To Teach or Not to Touch? Politics in the Classroom (Jack Boger, October 7, 2011, The Dartmouth)

As the Republican primary debate and its attendant media frenzy descend on Dartmouth, we will be confronted by political issues whether we like it or not. In particular, politics plays an important, yet often undiscussed, role in the classroom. We've all taken a class in which the professor has injected his or her own political views into discussions or lectures, inevitably shaping classroom dynamics. In the spirit of the politically charged season, I interviewed a number of College faculty members to hear their personal pedagogies on politics in the classroom.

Government professor Benjamin Valentino teaches the ever-popular introductory Government 5 course on international politics. Valentino said he views his role as remaining "agnostic" toward the various political theories and philosophies he teaches.

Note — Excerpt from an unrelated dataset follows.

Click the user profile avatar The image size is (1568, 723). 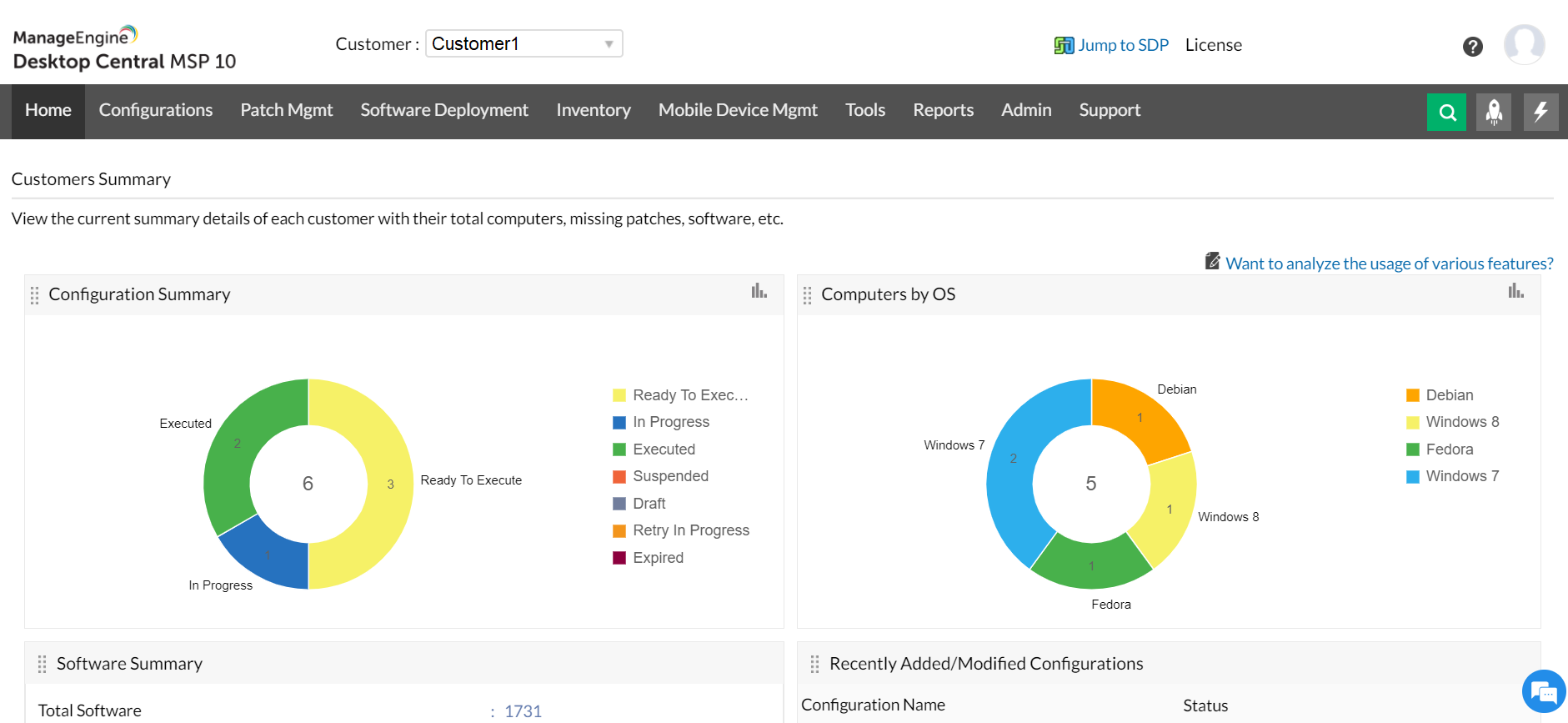[1524, 45]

"I present the best case for the various perspectives I am teaching," he said.

Any student of his would finish the course being familiar with basic international relations theories like realism, liberalism and constructivism, but ­-- as Valentino recalled with a bemused chuckle -- no introductory IR class during his undergraduate days would have been complete without a primer on Marxism.

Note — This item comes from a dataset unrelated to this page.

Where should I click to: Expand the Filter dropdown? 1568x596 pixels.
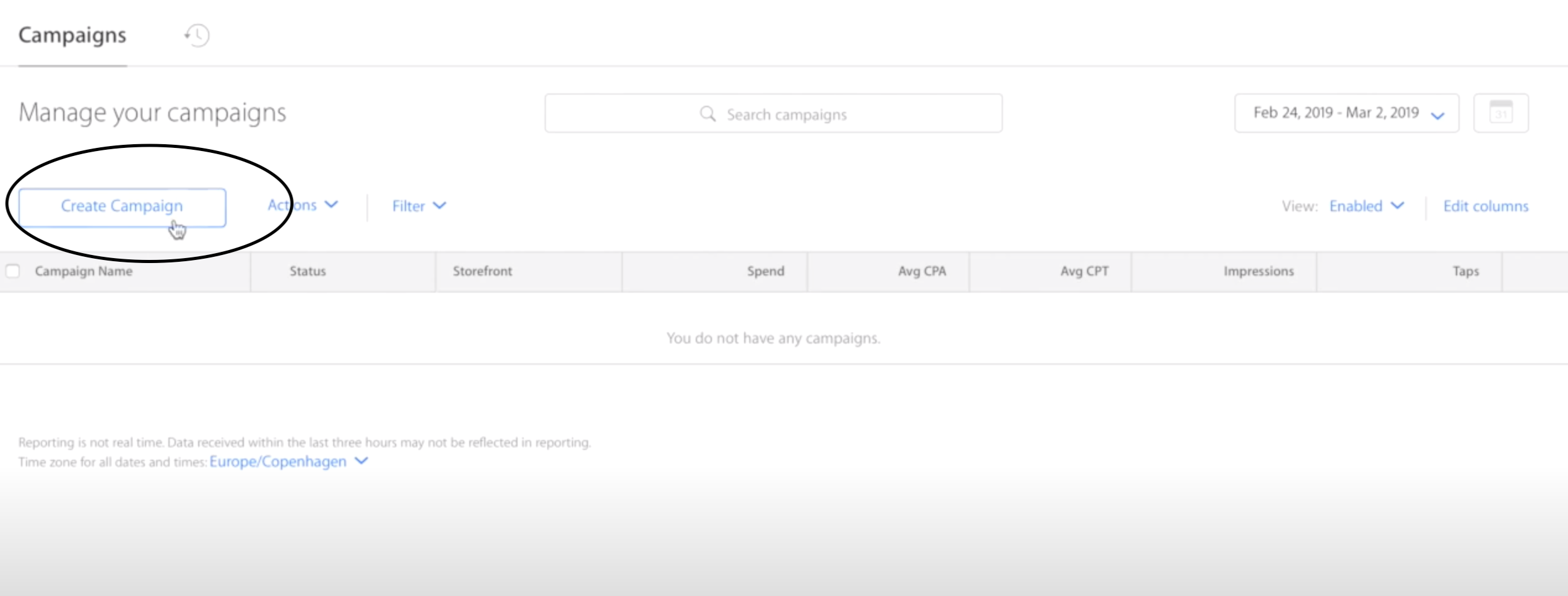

When Valentino attended Stanford, an introductory class on American politics was taught by an avowed Marxist.

"On the first day of class," Valentino recounted, "[my professor] said, 'I am a Marxist, and I am going to teach you the American political system from a Marxist perspective, but I'm going to tell you right from the outset. I've been working in political science for 40 years now, and if I didn't have strong opinions about it there would be something wrong with me.'"

Valentino said he respected his professor, but doesn't agree with his philosophy. Following his professor's lead, Valentino used to begin his courses by stating his own political views.

"I used to start on the first day of class by saying, 'I know some of you are concerned about the political leanings of your faculty, so if it matters to anyone, I'm a conservative Democrat, but it doesn't color my teaching style.'" He has since stopped doing it unless specifically asked by his students.

"I think that the worst thing would be to have a political perspective that seeps in but is not acknowledged. The best teaching method would be simply neutral and not allow your own views to seep in," he said.